寛永十三年、家正は金沢の地で没した。豪姫の葬儀を執り行ってから、二年後のことであった。享年は定かに伝わっていないが、寛永八年の時点で「七十に近い」と語っていたことから推せば、七十代半ばであったろう。
金沢の茜屋小路には、家正の屋敷があった。後年、屋敷の前を流れる倉月用水に架かる橋は「刑部橋」とも呼ばれ、その名は長く土地の記憶に刻まれた。屋敷地は、後に子孫が数家に分かれるとともに割地され、同姓数家が軒を並べて住まうこととなったという。明治維新の際まで、その地には中村姓の家が残っていたと伝えられている。
播磨の山里に生まれ、前田の家に仕え、豪姫の輿入れに従って宇喜多の家へ入り、宇喜多騒動の渦中で命を狙われながらも生き延び、浪々の歳月を経て、豪姫御自らの手によって加賀へ呼び戻された家正。その生涯は、大きな時代のうねりに翻弄されながらも、一人の主君への忠義を貫いた歳月であった。

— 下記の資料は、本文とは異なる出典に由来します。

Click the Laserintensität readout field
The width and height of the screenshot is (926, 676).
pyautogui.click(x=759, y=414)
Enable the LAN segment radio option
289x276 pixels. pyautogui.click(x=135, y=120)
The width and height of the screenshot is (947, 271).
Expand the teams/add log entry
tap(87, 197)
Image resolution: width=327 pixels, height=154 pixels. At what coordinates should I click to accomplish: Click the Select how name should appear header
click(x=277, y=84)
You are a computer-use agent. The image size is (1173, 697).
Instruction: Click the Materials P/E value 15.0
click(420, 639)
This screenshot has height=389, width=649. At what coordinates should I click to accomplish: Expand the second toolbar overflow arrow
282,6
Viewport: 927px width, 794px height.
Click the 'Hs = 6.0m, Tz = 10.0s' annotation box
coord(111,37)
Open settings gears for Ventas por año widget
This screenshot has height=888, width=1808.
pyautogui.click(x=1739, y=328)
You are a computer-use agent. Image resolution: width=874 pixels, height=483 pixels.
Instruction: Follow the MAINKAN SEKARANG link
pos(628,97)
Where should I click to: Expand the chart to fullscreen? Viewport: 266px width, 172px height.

彼が語り継ごうとした思いは、孫へ、そのまた子孫へと、幾世代にもわたって受け継がれていったのであろう。金沢の地に残る橋の名、大蓮寺の天井に残る紋、そして今なお続く家の記憶――それらすべてが、家正が確かにこの世に生きた証である。
史実と創作の境界を、本文の最後で意図的に曖昧にしています。橋の名や家紋という具体的な痕跡を通して、物語が実在の歴史とつながっていることを感じてもらえればと思います。